Re: polar coordinate system
Reply #10 - Mar 11th, 2009, 6:52pm
 
Ok, I have some code that's worth sharing, at least to willing early-adopters.  It isn't packaged into a nice clean library yet, but that seems premature before getting some people to bang on it.  It's too long to post here (grr; I really hate that this forum software has such a harsh limit on post length), so anybody who wants it can send me a message through my profile with their e-mail address, and I'll send it to you that way.

Here's what's in it:

a PolarCoordinateSystem class (catchy name, eh?), with the following methods:

* Default and with-parameters constructors,
* get/set methods to modify the coordinate system if needed,
* polarPoint() and polarLine() methods that draw points and lines for you,
* A drawGrid() helper method that draws a "spiderweb" style coordinate grid for you.
* toCartesian() and toPolar() methods that convert between screen coordiantes and polar coordinates

Note, polarPoint(), polarLine() and drawGrid() all use the current drawing style, whatever it happens to be.  So in that regard you can treat those methods just like you would any of processing's built-in drawing methods.

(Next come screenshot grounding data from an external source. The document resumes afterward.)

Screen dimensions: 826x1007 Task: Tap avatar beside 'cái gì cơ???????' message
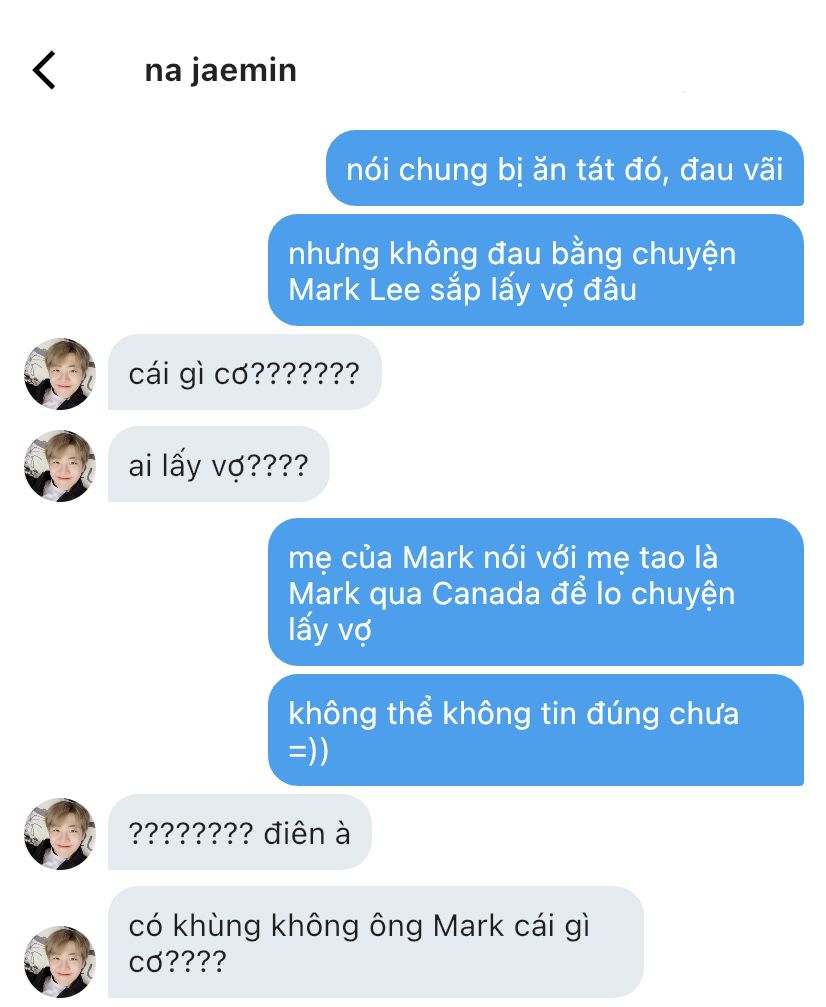(x=60, y=374)
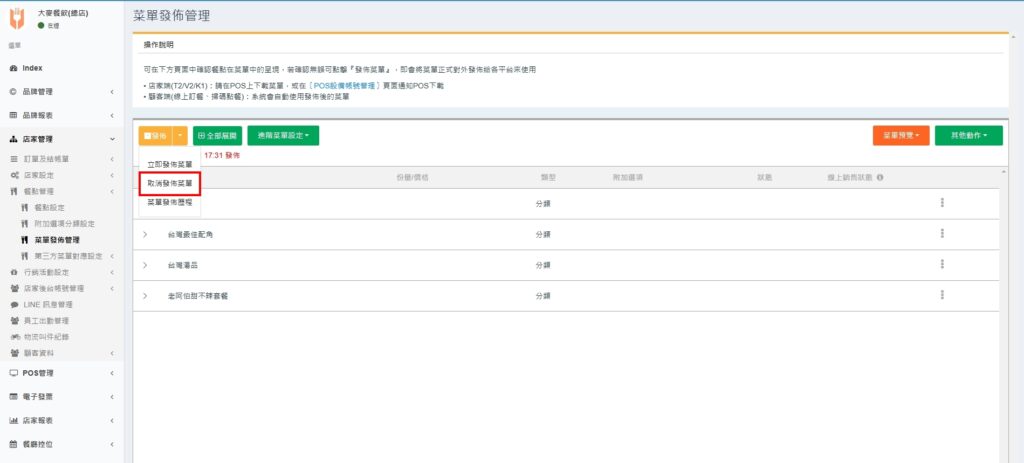Open LINE 訊息管理 in the sidebar
This screenshot has height=463, width=1024.
click(x=46, y=304)
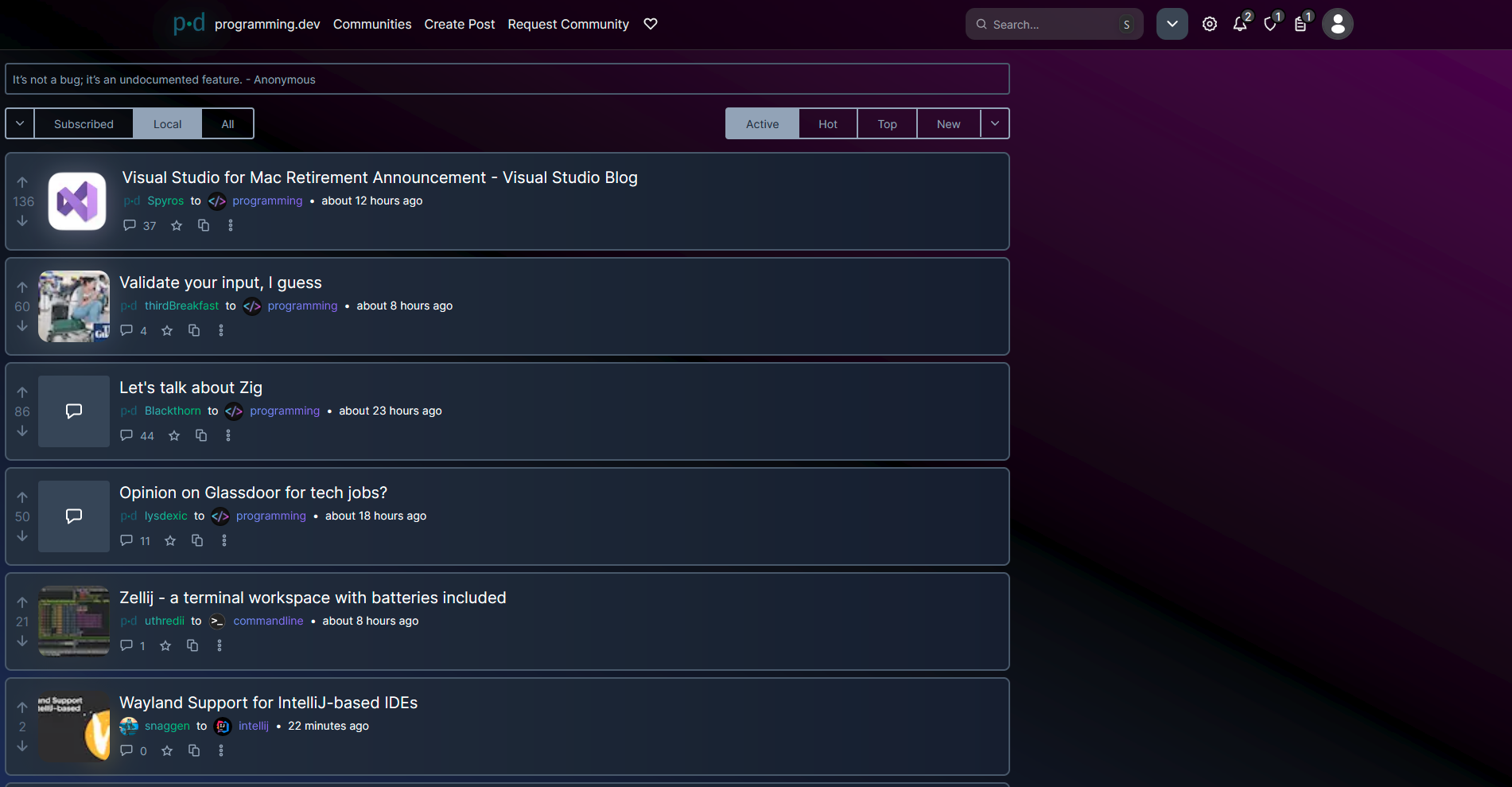Visit the commandline community link
The height and width of the screenshot is (787, 1512).
coord(268,621)
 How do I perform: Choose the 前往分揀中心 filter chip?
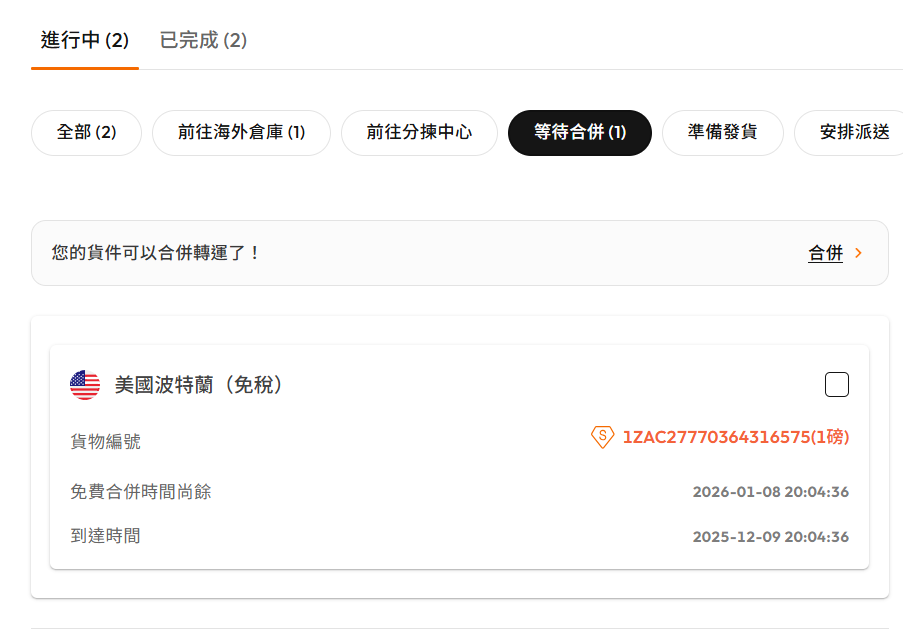(x=419, y=132)
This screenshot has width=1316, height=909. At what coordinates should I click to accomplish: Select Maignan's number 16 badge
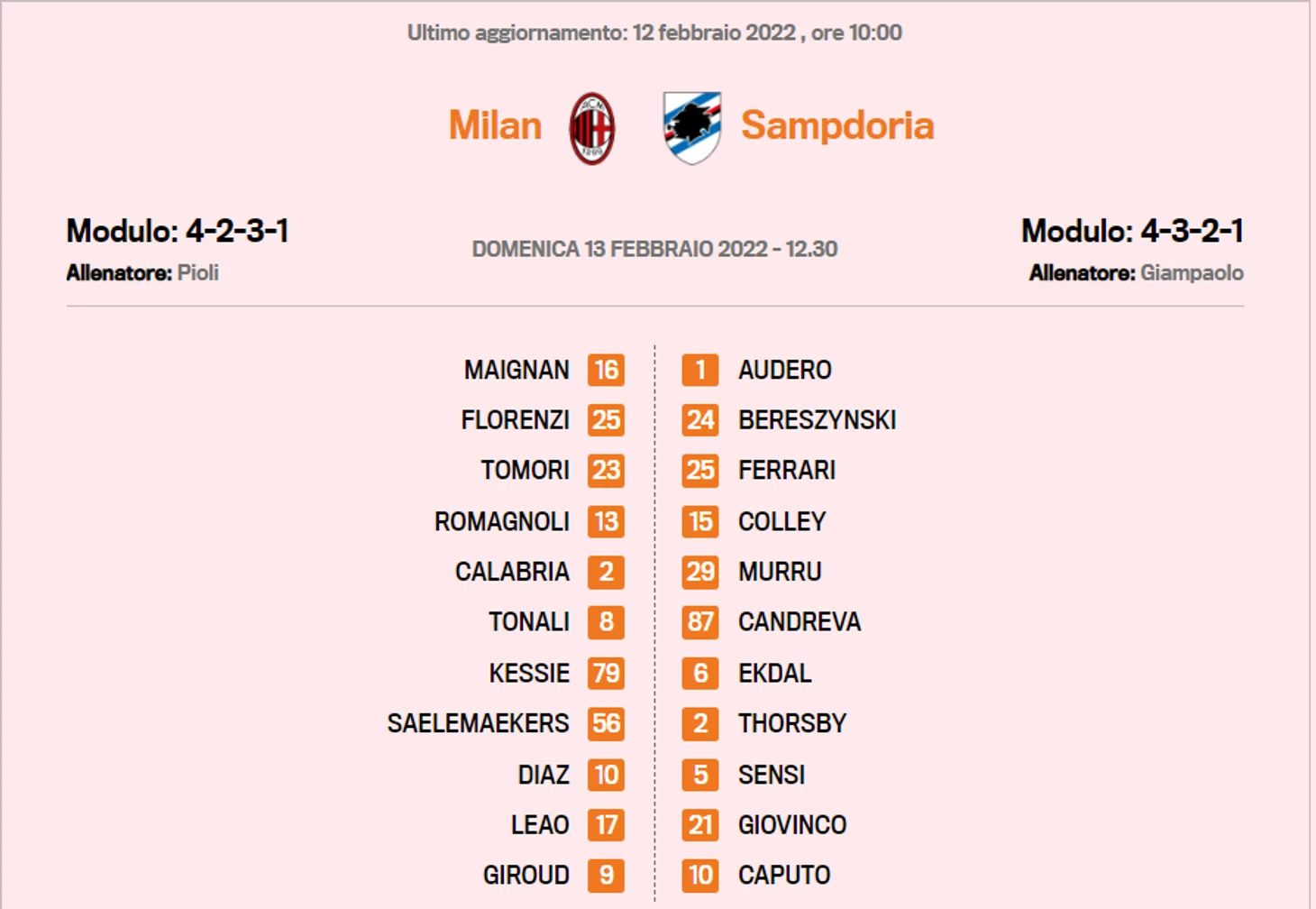pos(606,370)
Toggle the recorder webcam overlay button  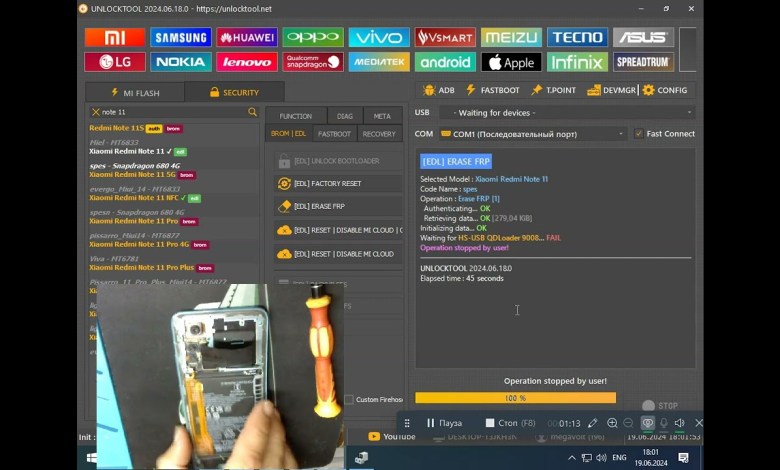[x=647, y=423]
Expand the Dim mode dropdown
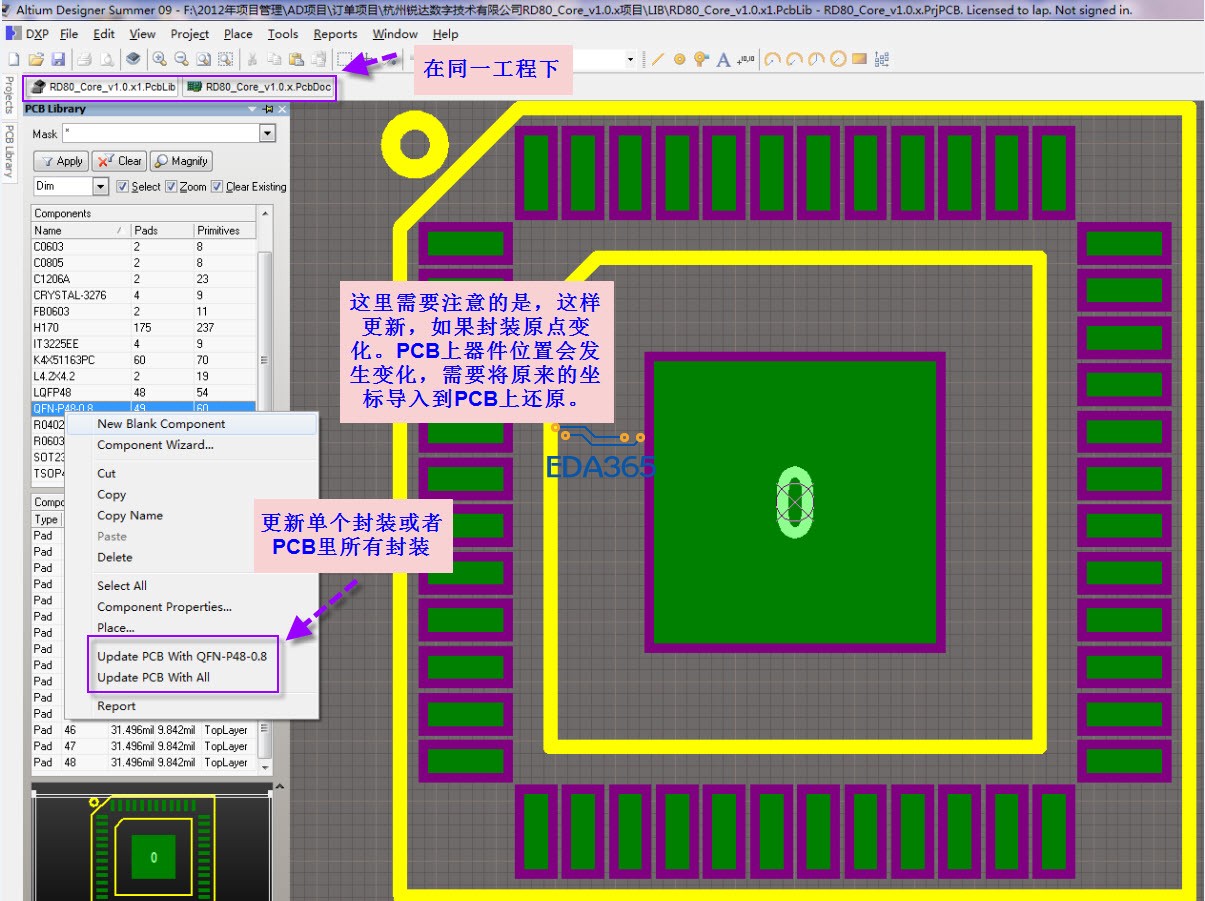Screen dimensions: 1205x901 coord(100,187)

That's it so far.  There is not, as you might think, a polarMouse() function to give you the polar coordinates of the mouse, but that's because mouseX and MouseY are always measured in unmodified _screen_ coordinates, rather than in the translated/rotated/scaled coordinate system used by point(), line(), and the other drawing functions.  And, as Processing offers no way for my code to discover the current transformation matrix so as to figure out the screen coordinates from the raw mouseX and mouseY, there's no practical way for my class to implement polarMouse().  Instead, the user of the class must handle converting raw mouseX and mouseY values to screen coordinates (i.e. account for the current translation/scale/rotate matrix), and pass those to the toPolar() method.  The example code I've got shows how to do this.
Re: polar coordinate system
Reply #11 - Mar 11th, 2009, 7:10pm
 
Great work! I'll send you my email address.

Wouldn't something like that be good to be included in Processing itself?
Re: polar coordinate system
Reply #12 - Mar 11th, 2009, 8:57pm
 
Well, _I_ think so:

coordinateMode(POLAR);

But I guess it's up to Fry.  Why don't you post a suggestion in the "Software, Documentation, Website Suggestions" forum?